Excuse Me, I Have To Fall Down Now

Right after college, I had three roommates in their first year of medical school. Once a week, one of them would run up from the mailbox shouting, “MMWR is here! MMWR is here!” Morbidity and Mortality Weekly Report, the newsletter from the U.S. Centers for Disease Control (CDC), chronicles every known malady afflicting the populace, providing graphic details of the latest horrific diseases and extensive weekly documentation of Who and How Many are Dying from What and Why. My doctor-to-be roommates pored over it. But I never saw the appeal until many years later, when as a sufferer of Meniere’s Disease I started reading with ghoulish fascination every issue of On the Level, the quarterly newsletter of the Vestibular Disorders Association (VEDA). This week’s mail brought the Spring 2005 issue, which carries three full pages of the most graphic descriptions I’ve read of the vertigo problems that accompany Meniere’s: “In the early acute stages, people may be consumed with rock-bottom physical and medical issues, struggling just to get under control things like balance, nausea, vomiting, and headaches….It doesn’t go on like that forever; sooner or later, the basic physical symptoms, with trial and error and ongoing treatment, will be brought under at least adequate control. Then you are in for the longer haul, dealing with the cognitive, memory and attention problems, the impact on your life, the limitations on activity you may have….

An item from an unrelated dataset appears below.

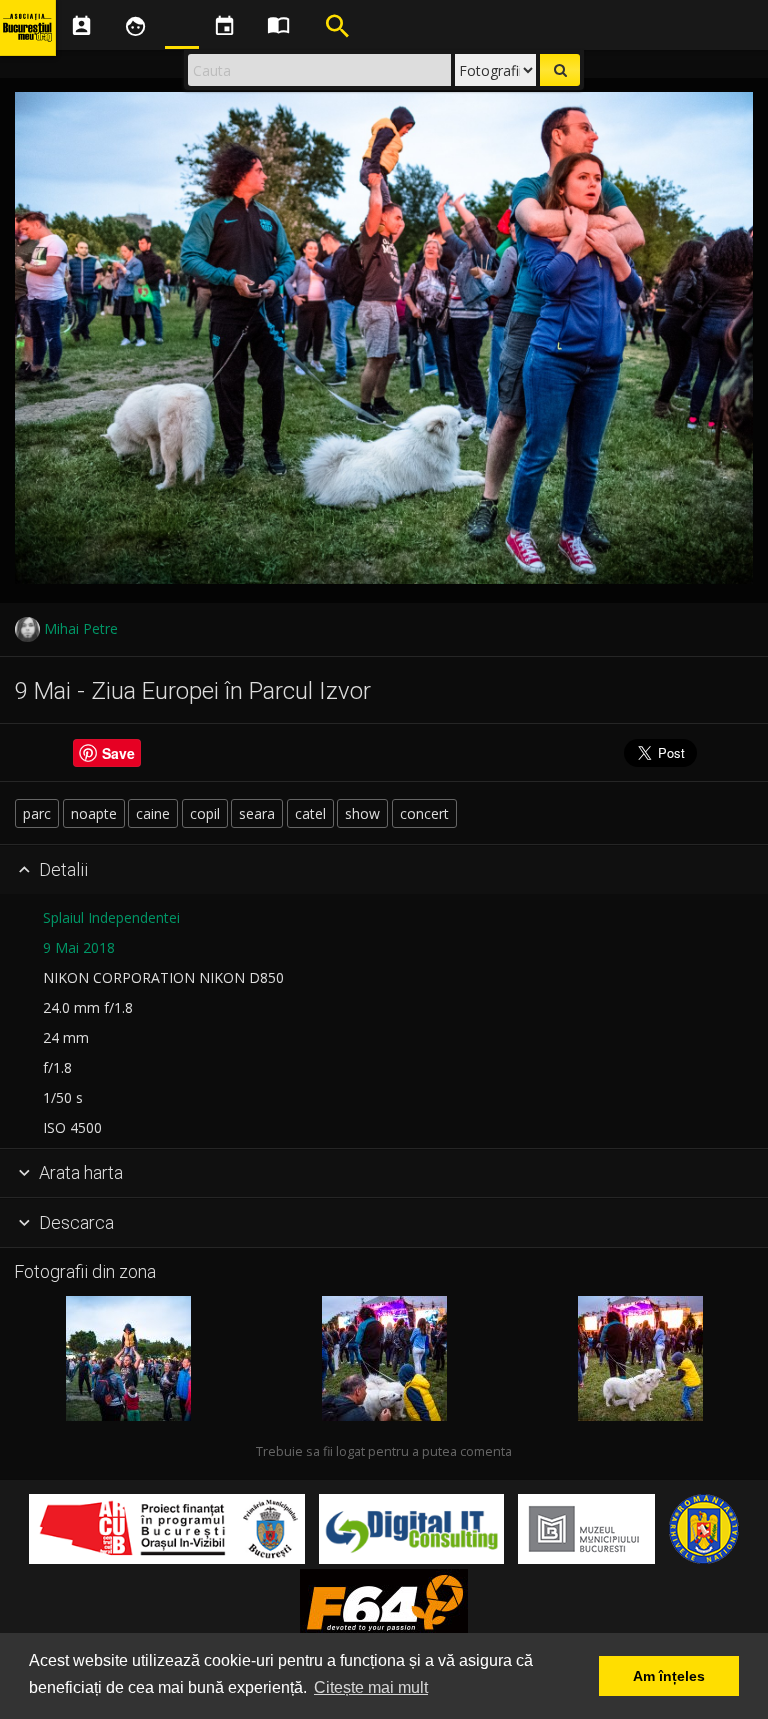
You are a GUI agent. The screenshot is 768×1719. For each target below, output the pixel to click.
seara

The report goes on and on with an extensive list of physical and neurospychological problems causing all kinds of mayhem in people’s lives — lost jobs, broken marriages, alienated children, inability ever to play golf again — but I’ll let you discover them for yourself should you choose to support the work of VEDA by taking out a subscription. The organization in fact is an excellent clearinghouse for information and support available to people with all kinds of inner-ear and other vestibular disorders, many of them causing or accompanying hearing loss. If you’ve never suffered an acute vertigo attack, thank your lucky stars. The world starts spinning, down becomes up, and an attack can be so immediate and violent that you find yourself on the ground before you know what hit you. Then you throw up.

VEDA and other organizations gave me tremendous reassurance it would be possible to cope in spite of the mysterious problems that beset me. Their work is invaluable in helping people who need it most. So if you’ve been diagnosed with Meniere’s or have suffered some of the symptoms, make a contribution and check out On the Level. And don’t be put off by the academic prose — with practice you will become savvy to the lingo. At the very least, it will quickly become clear that no matter how bad off you may be, there’s always someone in far worse shape who is coping better than you are. Remember the old saying, “I cried because I had no shoes until I met a child who had no feet.”

As for MMWR, now that it’s on the web I occasionally dip back in for old times’ sake. Check out this week’s issue. I recommend the excellent retrospectives on the progress of two parasites that have caused severe gastrointestinal illness in the U.S., Cryptosporidiosis (1999-2002) and Giardiasis (1998-2002). Happy reading!!